O Tribunal Constitucional entre a sensatez e o anacronismo

Se o Constitucional esteve bem ao exigir que o Estado seja uma pessoa de bem e que não viole o “princípio da confiança”, é mais difícil vislumbrar por que razão os juízes concederam aos funcionários públicos (a todos e não apenas os anteriores a 2008) uma blindagem à crise que centenas de milhares de trabalhadores do privado não tiveram. Neste caso, o que os juízes negam ao Governo é o direito a gerir o Estado. Pela sua leitura, a necessidade de promover cortes nas “transferências do Orçamento do Estado ou de receitas próprias” para determinados serviços, ou de avançar com a “requalificação dos respectivos trabalhadores”, não é condição suficiente para que haja despedimentos. Pelo contrário, uma vez que é o próprio Governo a definir essas necessidades, poderia fabricar “intencionalmente” causas que levariam à requalificação (e, num segundo momento, ao desemprego) de funcionários.

 O que esta leitura deixa implícito é que quem corta orçamentos não o faz por falta de alternativas. Que o pode fazer como uma artimanha para despedir. Aos juízes pouco importa saber se a falta de dinheiro é real. O que os preocupa é que quem governa use esse argumento como um expediente para violar o princípio da “proporcionalidade” e abalar a “garantia de segurança no emprego”. A suspeita de uma intencionalidade pérfida sobrepõe-se assim à realidade de um Estado falido. Não haver dinheiro para os orçamentos não é razão para que se questione a “segurança” do emprego público. Aos juízes faltou apenas decretar a inconstitucionalidade da redução de transferências do Orçamento do Estado para todo e qualquer serviço. A quem tanto se preocupa com a “equidade” talvez ficasse bem notar que, no sector privado, foi e é precisamente a necessidade de cortar orçamentos que levou a milhares de despedimentos. Diz o TC que em causa não está nenhuma proibição à redução de funcionários públicos. Custa a entender. Se a falta de dinheiro não é justificação para cortes no pessoal, então o que poderá ser? 

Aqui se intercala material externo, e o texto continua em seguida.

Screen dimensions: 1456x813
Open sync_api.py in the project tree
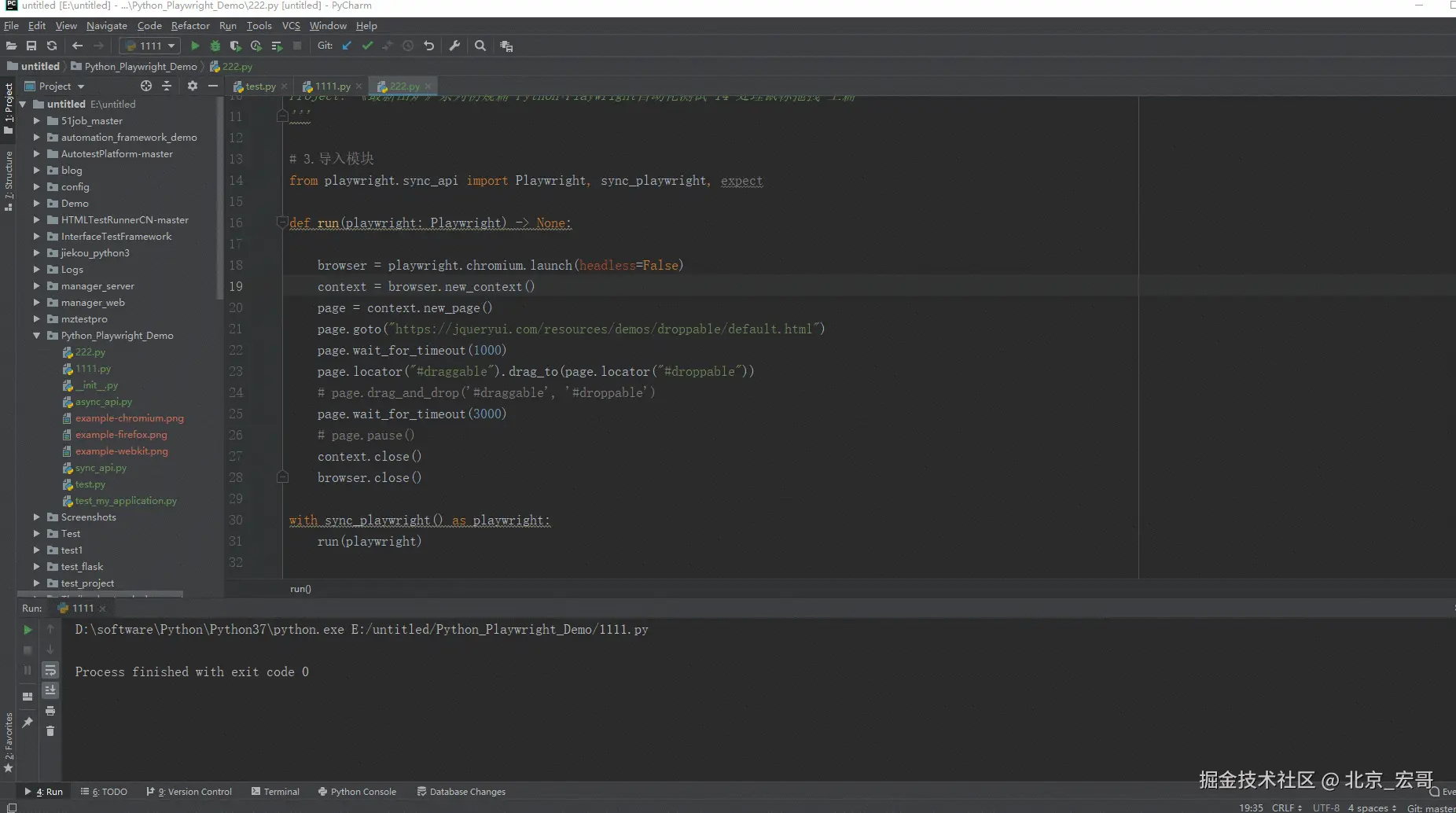click(x=101, y=468)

Num sentido oposto, a recusa, por unanimidade, em aceitar que a requalificação seja alargada a uma categoria de funcionários públicos aos quais, em 2008, foi garantida plena segurança no emprego faz sentido. Diz-se em alta voz que, dessa forma, o TC decretou o emprego para toda a vida a 400 mil trabalhadores. Não é verdade. Essa garantia tinha sido prestada e reforçada em 2008 numa lei da República. Se houve oportunidade para mudar essa protecção à qual as novas vagas de funcionários públicos não têm direito foi nesse ano. Mas aí o que foi dito e reiterado aos mais antigos é que não se preocupassem. Que o Estado jamais pensaria em despedi-los. Em causa está portanto está um compromisso que os funcionários públicos e os seus representantes aceitaram como válido. Ao pretender revogar unilateralmente esse compromisso, o Governo estava a violar o princípio da confiança que deve regular todas as relações entre pessoas de bem.

A valores como o da palavra não há nem pode haver necessidade que se lhes sobreponha. Mesmo quando estão em causa privilégios discutíveis nos tempos em que vivemos, como é o caso, não se deve esperar que o Tribunal relativize esses valores e crie uma jurisprudência que sustente a mentira e o engano deliberado e abra portas ao abuso de poder e à discricionariedade do Estado. Aceitar essa excepção serviria de exemplo para que a quebra de confiança e do valor da palavra se estendesse a toda a sociedade. O que aqui está em causa é, por isso, bem mais que a defensa de uma norma constitucional: é também a apologia de uma necessidade ética. Se no caso da segurança no trabalho os juízes se meteram por trilhos duvidosos, neste caso seguiram o único caminho possível: o de exigir que o Estado se comporte como uma pessoa de palavra.